(DATASET CONTENT Opens)
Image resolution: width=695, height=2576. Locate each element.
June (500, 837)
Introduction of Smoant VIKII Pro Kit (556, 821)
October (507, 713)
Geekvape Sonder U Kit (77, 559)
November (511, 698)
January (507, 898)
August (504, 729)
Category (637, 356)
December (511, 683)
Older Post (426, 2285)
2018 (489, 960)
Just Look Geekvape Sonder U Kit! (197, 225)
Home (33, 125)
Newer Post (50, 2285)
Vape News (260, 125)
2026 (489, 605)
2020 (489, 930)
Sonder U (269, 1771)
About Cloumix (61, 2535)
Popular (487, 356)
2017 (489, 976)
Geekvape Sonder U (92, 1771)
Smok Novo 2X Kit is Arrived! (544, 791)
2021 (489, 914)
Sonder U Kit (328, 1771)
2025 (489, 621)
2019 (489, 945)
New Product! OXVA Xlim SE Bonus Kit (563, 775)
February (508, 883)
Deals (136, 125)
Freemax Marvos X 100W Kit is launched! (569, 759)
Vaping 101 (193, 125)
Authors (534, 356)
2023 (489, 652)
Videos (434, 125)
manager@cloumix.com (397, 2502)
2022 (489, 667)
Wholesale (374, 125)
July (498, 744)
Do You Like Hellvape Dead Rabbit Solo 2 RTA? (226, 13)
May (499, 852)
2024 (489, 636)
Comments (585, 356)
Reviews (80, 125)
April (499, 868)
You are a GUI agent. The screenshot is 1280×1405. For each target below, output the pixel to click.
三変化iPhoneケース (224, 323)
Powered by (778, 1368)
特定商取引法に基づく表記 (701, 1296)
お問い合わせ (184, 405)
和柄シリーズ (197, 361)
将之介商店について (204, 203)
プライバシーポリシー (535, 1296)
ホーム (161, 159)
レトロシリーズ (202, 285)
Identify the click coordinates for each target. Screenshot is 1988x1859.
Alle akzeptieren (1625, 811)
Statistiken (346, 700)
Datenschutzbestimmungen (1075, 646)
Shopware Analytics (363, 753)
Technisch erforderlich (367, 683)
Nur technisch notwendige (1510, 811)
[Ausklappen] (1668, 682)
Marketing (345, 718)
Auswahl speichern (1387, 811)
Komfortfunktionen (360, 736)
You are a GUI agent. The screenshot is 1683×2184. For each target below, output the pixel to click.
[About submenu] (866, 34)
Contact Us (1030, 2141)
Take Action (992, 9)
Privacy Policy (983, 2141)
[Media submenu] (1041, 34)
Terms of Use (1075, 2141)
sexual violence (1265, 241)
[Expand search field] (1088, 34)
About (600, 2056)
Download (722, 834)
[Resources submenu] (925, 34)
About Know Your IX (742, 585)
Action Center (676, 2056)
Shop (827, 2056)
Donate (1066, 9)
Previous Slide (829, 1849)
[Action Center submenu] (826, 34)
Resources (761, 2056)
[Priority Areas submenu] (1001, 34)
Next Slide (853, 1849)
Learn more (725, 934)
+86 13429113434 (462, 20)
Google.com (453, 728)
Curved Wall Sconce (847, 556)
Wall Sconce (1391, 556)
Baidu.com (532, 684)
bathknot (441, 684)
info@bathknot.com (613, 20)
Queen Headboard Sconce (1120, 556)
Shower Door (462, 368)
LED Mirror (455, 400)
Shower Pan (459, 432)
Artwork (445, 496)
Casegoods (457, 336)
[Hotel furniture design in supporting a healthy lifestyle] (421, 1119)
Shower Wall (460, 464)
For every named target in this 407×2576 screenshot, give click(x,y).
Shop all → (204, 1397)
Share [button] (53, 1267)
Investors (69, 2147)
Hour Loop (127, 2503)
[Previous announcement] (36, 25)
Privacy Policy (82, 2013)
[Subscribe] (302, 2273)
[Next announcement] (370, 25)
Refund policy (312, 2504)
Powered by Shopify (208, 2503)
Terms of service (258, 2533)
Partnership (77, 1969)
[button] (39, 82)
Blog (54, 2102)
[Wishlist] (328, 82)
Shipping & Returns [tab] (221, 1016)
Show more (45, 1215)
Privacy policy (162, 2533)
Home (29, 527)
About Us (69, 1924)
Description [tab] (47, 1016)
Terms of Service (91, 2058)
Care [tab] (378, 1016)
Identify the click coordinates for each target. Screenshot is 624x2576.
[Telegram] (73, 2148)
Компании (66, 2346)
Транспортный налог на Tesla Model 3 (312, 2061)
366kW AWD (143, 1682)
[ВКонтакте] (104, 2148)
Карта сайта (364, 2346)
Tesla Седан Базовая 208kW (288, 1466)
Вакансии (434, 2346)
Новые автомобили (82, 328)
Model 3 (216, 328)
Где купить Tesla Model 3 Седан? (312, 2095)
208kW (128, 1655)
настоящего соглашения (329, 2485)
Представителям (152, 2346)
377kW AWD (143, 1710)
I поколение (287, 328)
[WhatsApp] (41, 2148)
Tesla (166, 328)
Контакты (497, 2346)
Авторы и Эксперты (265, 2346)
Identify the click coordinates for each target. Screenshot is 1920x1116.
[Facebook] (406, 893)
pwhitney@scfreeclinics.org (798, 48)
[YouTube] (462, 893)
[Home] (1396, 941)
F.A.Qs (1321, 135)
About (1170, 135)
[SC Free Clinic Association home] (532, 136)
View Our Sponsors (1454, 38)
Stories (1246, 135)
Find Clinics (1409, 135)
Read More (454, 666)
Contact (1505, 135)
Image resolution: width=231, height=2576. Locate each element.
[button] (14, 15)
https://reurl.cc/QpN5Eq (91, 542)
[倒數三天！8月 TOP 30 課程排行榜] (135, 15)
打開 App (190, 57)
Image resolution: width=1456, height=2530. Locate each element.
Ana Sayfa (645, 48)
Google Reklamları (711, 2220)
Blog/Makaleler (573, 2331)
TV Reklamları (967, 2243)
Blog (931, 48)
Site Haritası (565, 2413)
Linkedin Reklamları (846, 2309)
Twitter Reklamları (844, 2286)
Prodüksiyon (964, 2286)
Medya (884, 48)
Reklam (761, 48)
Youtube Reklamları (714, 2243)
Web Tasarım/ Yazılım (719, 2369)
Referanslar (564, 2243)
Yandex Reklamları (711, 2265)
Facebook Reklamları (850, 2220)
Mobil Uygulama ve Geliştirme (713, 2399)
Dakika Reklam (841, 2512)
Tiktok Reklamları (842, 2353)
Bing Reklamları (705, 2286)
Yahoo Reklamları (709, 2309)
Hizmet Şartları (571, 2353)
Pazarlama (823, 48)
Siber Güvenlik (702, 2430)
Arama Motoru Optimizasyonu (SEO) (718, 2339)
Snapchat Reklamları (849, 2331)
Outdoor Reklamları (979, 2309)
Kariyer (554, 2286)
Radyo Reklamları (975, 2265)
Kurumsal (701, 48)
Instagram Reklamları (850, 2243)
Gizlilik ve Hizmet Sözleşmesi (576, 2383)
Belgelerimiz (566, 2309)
(DATASET CONTENT Closes)
> [THE TASK]: Write out the records exactly, starting at the first line and stopping after the line that contains "プライバシーポリシー (535, 1296)".

> [TASK RESULT]:
Image resolution: width=695, height=2576. Locate each element.
June (500, 837)
Introduction of Smoant VIKII Pro Kit (556, 821)
October (507, 713)
Geekvape Sonder U Kit (77, 559)
November (511, 698)
January (507, 898)
August (504, 729)
Category (637, 356)
December (511, 683)
Older Post (426, 2285)
2018 (489, 960)
Just Look Geekvape Sonder U Kit! (197, 225)
Home (33, 125)
Newer Post (50, 2285)
Vape News (260, 125)
2026 (489, 605)
2020 (489, 930)
Sonder U (269, 1771)
About Cloumix (61, 2535)
Popular (487, 356)
2017 (489, 976)
Geekvape Sonder U (92, 1771)
Smok Novo 2X Kit is Arrived! (544, 791)
2021 (489, 914)
Sonder U Kit (328, 1771)
2025 (489, 621)
2019 (489, 945)
New Product! OXVA Xlim SE Bonus Kit (563, 775)
February (508, 883)
Deals (136, 125)
Freemax Marvos X 100W Kit is launched! (569, 759)
Vaping 101 (193, 125)
Authors (534, 356)
2023 (489, 652)
Videos (434, 125)
manager@cloumix.com (397, 2502)
2022 (489, 667)
Wholesale (374, 125)
July (498, 744)
Do You Like Hellvape Dead Rabbit Solo 2 RTA? (226, 13)
May (499, 852)
2024 (489, 636)
Comments (585, 356)
Reviews (80, 125)
April (499, 868)
You are a GUI agent. The screenshot is 1280×1405. For each target below, output the pixel to click.
三変化iPhoneケース (224, 323)
Powered by (778, 1368)
特定商取引法に基づく表記 (701, 1296)
お問い合わせ (184, 405)
和柄シリーズ (197, 361)
将之介商店について (204, 203)
プライバシーポリシー (535, 1296)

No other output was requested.